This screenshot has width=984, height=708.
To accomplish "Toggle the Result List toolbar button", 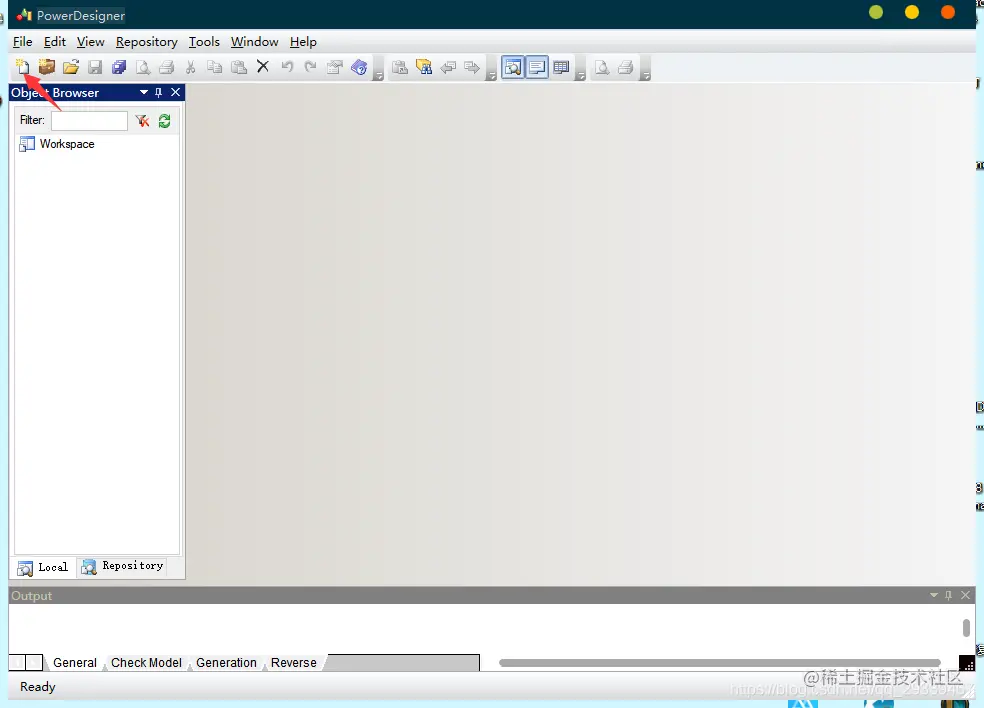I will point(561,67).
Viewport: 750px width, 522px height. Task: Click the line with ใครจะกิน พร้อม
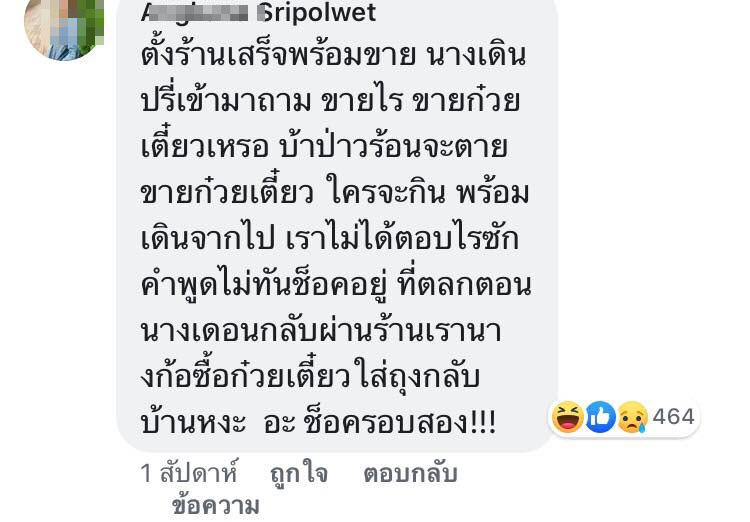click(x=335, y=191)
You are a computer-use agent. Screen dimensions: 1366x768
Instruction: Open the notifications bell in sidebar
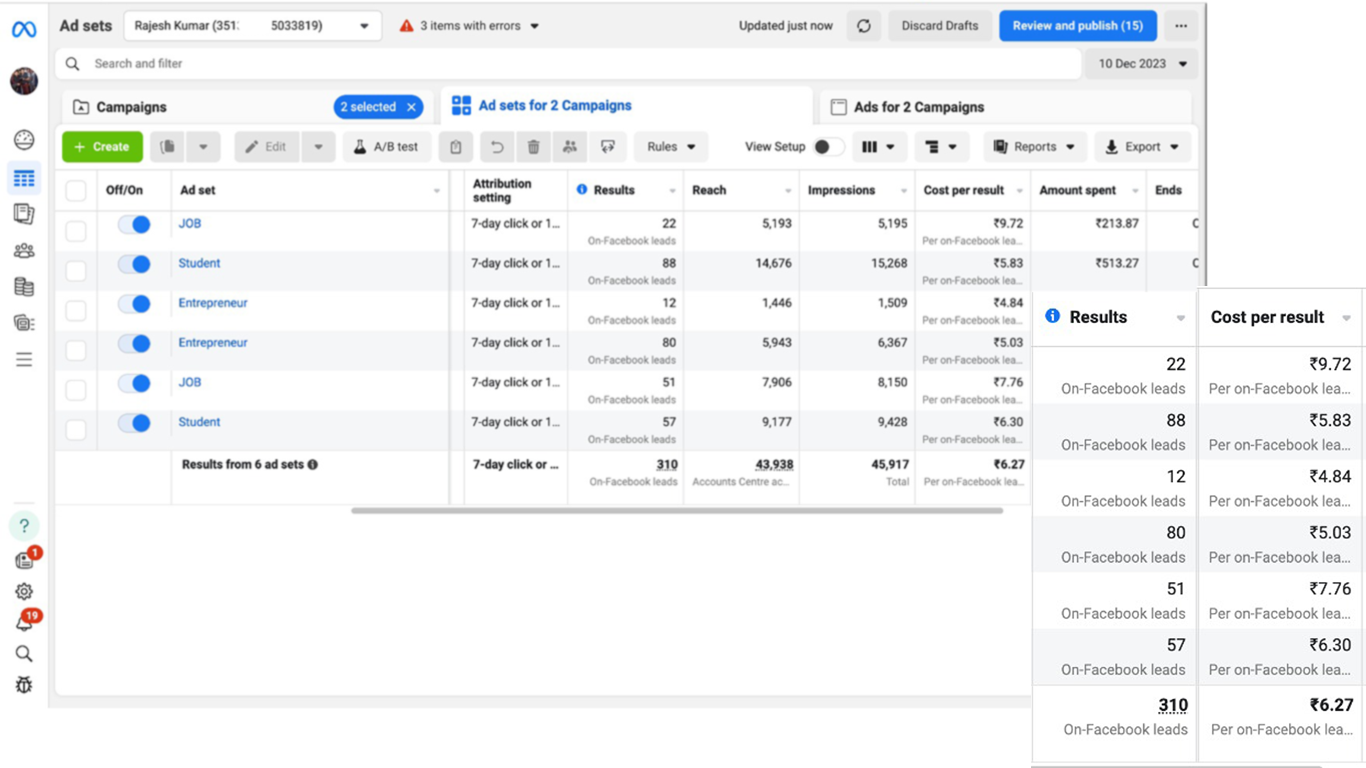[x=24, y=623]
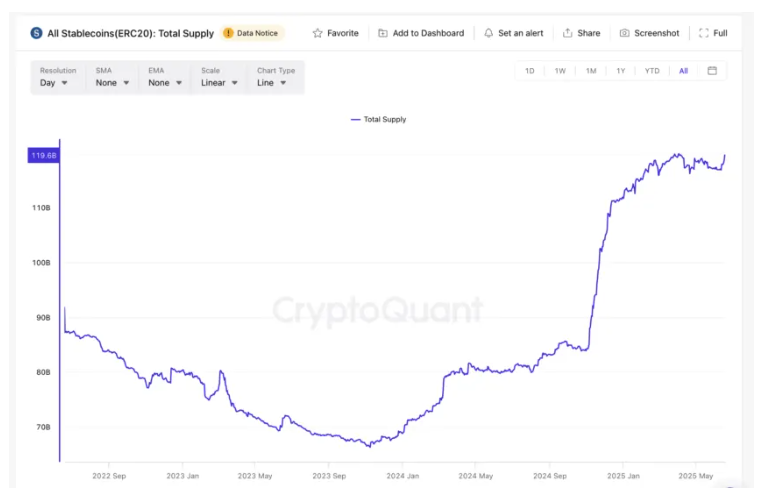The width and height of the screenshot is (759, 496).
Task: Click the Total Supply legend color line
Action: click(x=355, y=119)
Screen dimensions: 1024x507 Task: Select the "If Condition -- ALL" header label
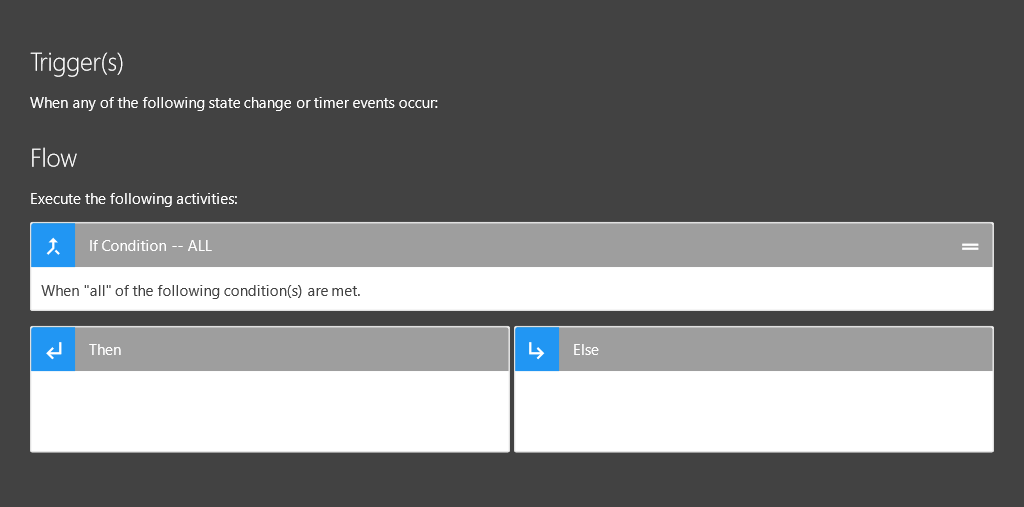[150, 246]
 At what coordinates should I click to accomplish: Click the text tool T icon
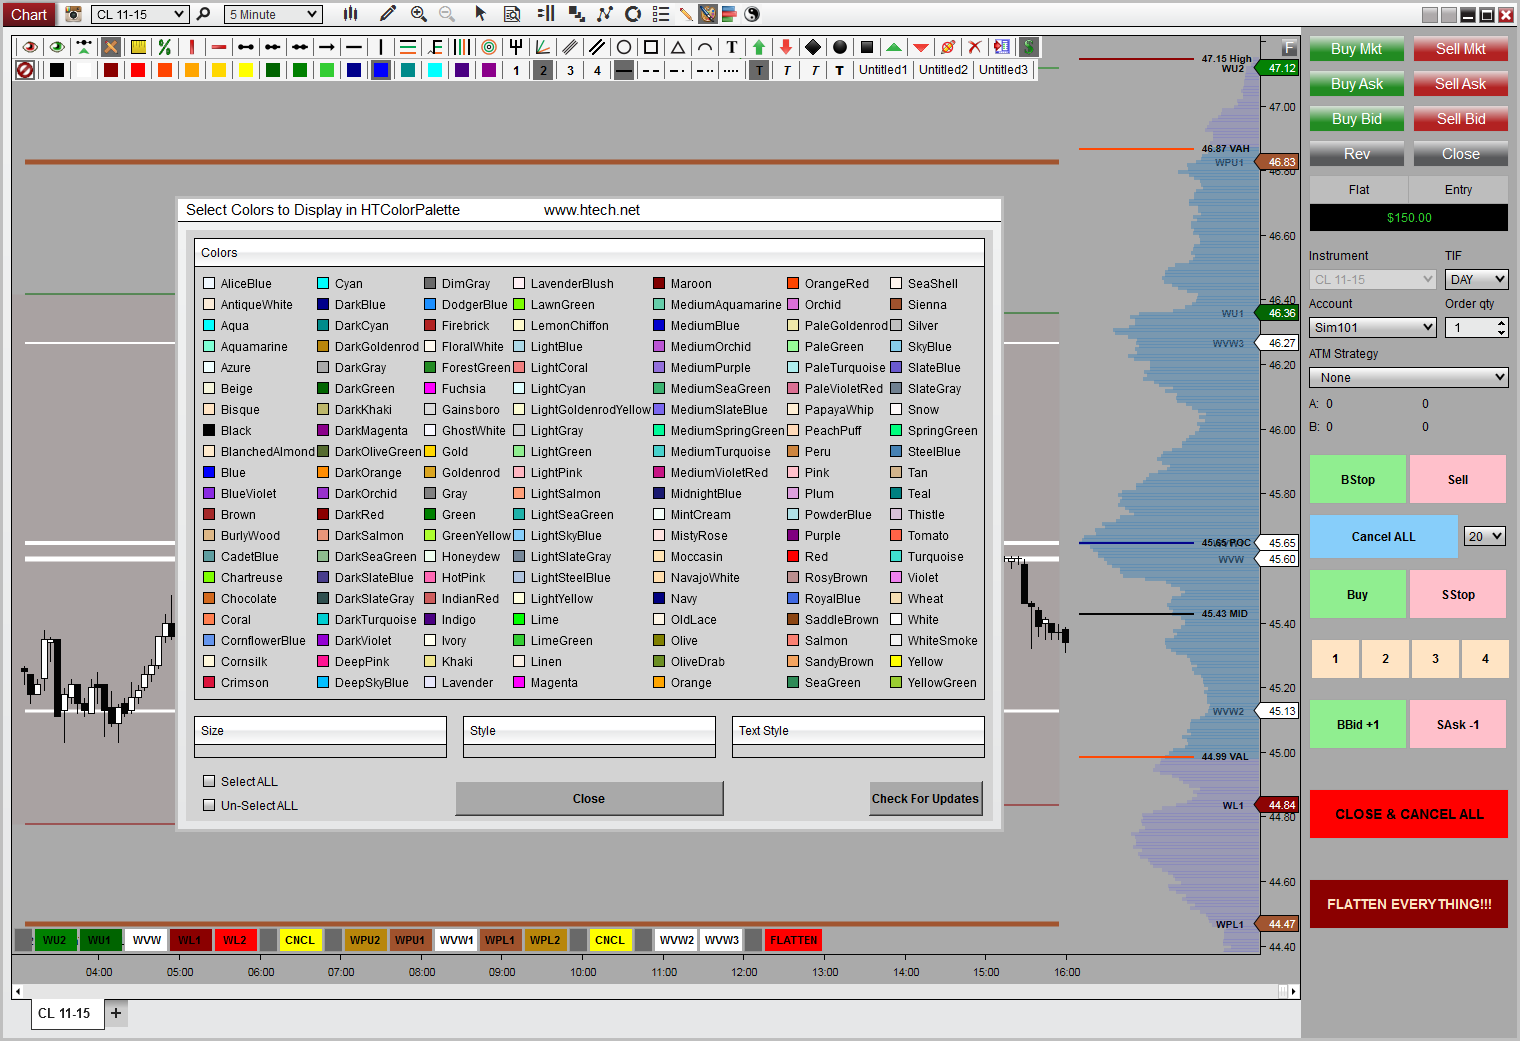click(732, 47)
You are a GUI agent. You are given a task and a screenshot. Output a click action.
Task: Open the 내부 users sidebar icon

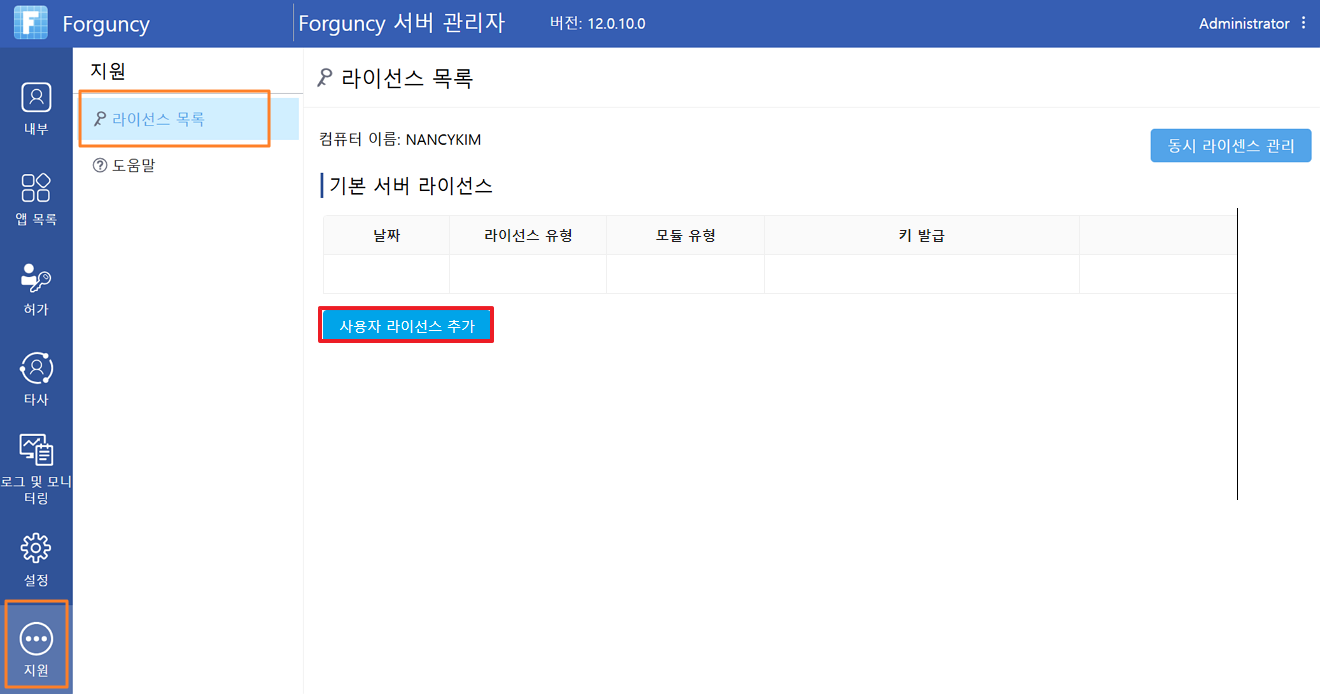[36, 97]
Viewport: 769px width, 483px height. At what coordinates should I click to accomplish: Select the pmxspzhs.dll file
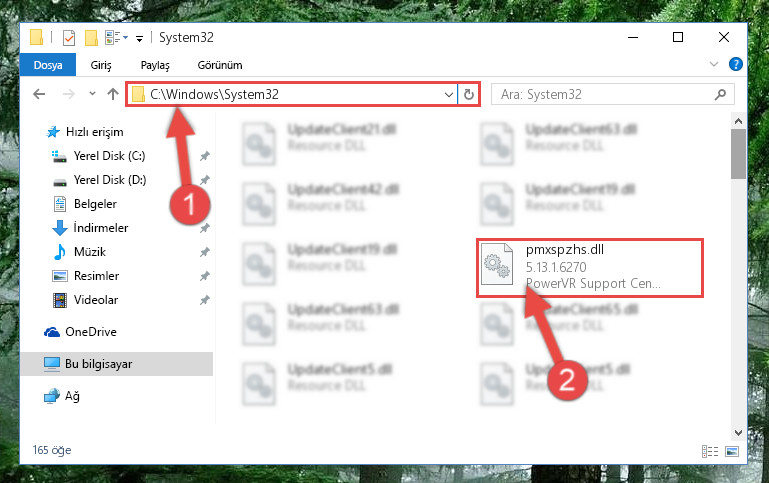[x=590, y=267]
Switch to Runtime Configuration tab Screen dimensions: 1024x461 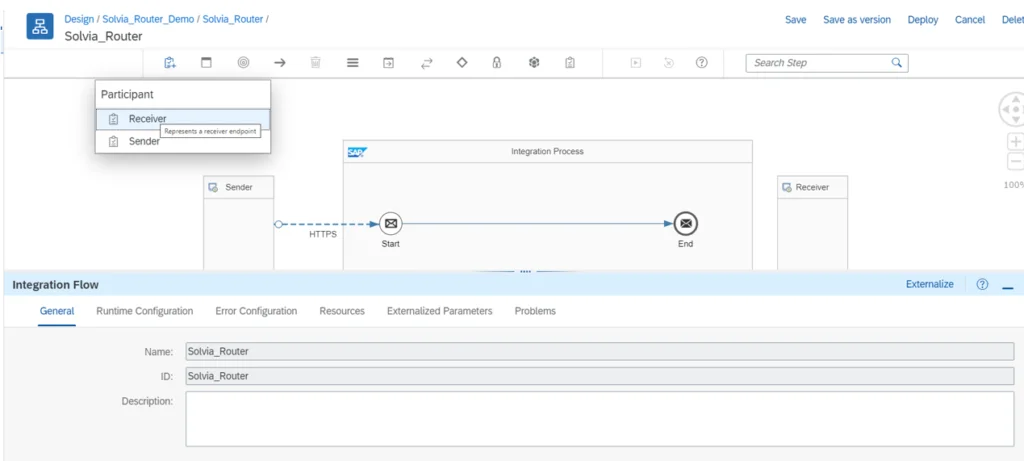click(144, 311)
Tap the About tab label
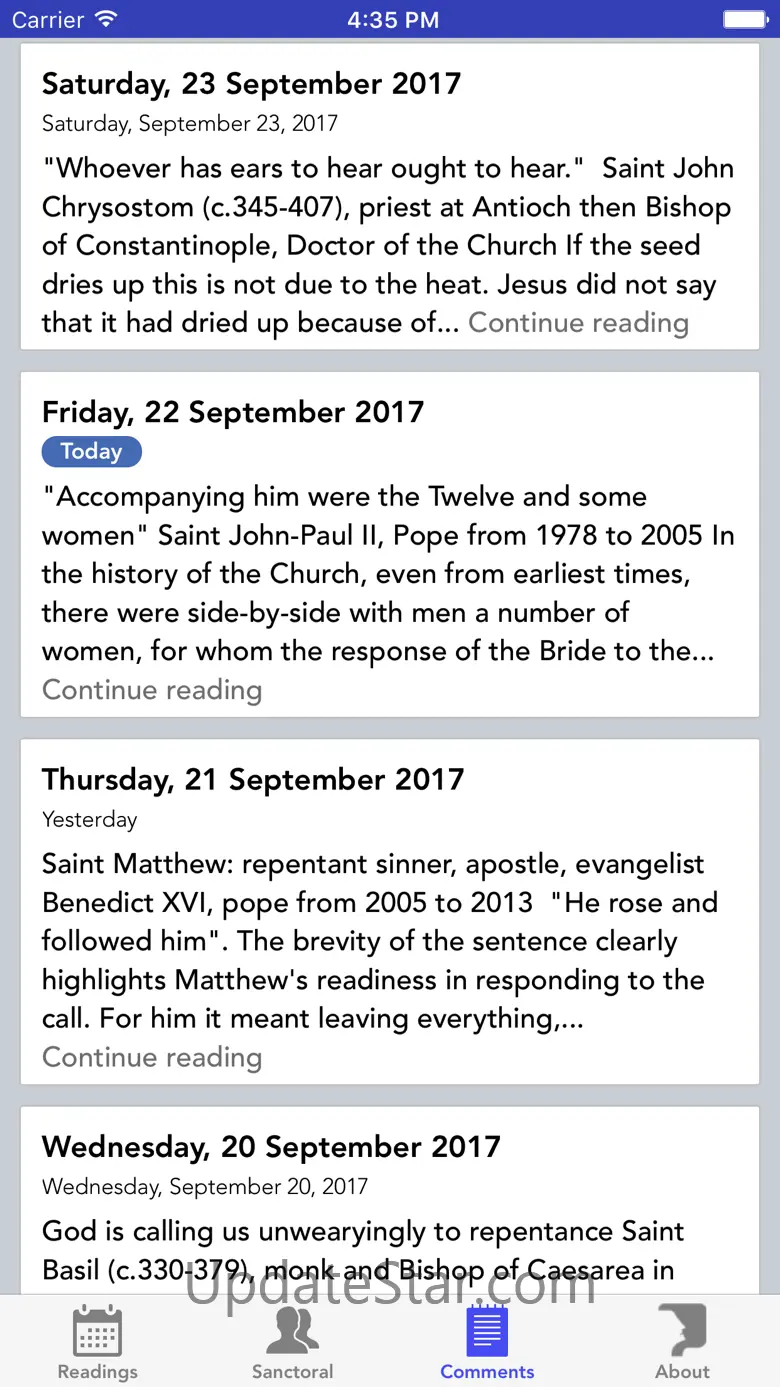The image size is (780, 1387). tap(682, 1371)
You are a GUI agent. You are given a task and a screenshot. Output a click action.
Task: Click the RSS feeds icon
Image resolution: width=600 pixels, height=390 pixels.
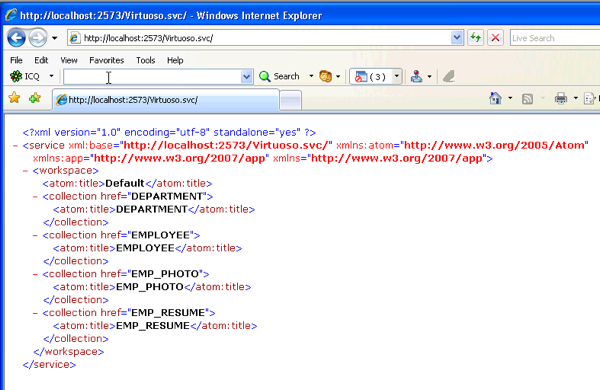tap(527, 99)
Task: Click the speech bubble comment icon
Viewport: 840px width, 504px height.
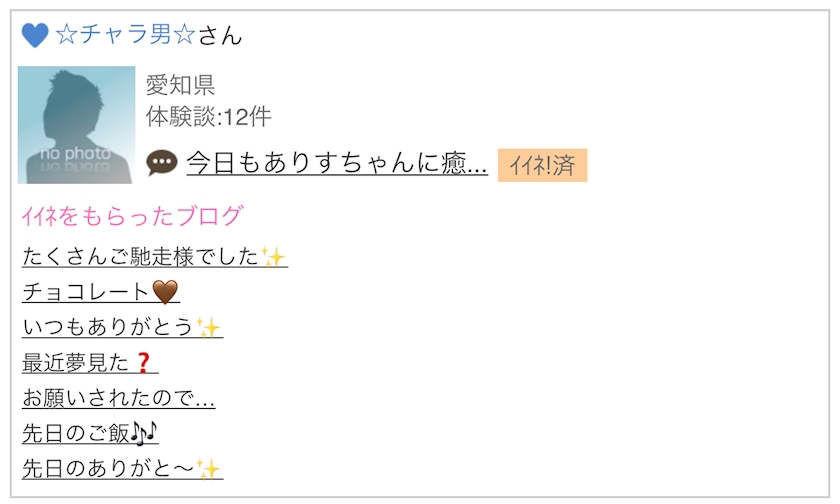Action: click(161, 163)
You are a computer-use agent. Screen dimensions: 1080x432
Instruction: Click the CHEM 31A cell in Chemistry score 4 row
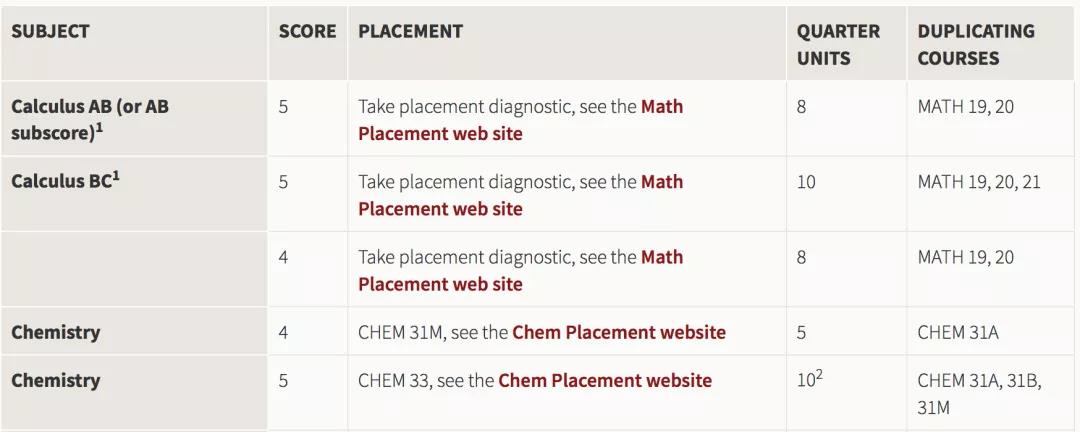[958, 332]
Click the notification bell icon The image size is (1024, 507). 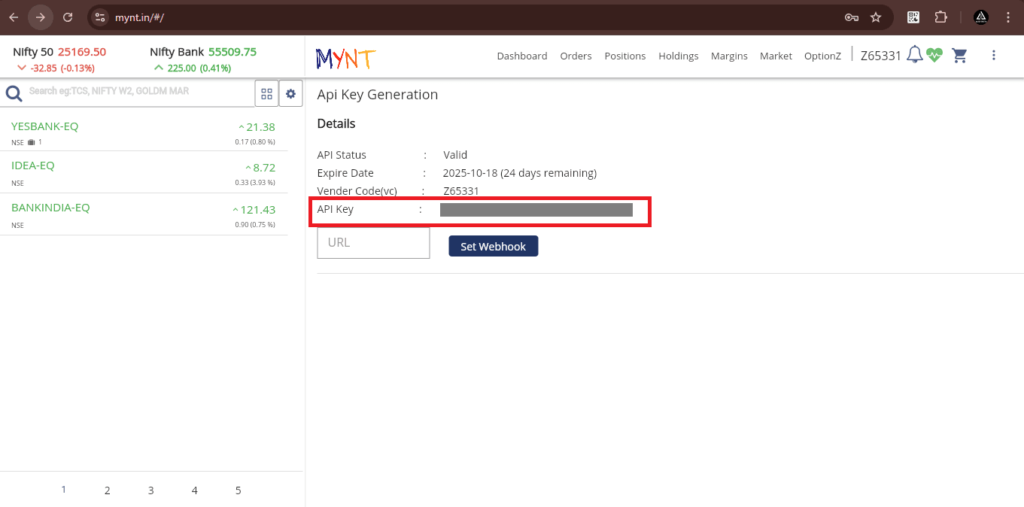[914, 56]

+-------+

▶ **What to work on**: Search the data for the string "agent" and copy out every line where it is found.

▶ **Solved exercise**:
You are a computer-use agent. Screen dimensions: 1366x768
You are a GUI agent. You are given a task and a screenshot. Output a click action.
You are a GUI agent. You are given a task and a screenshot. Output a click action.
You are a computer-use agent. Screen dimensions: 1080x432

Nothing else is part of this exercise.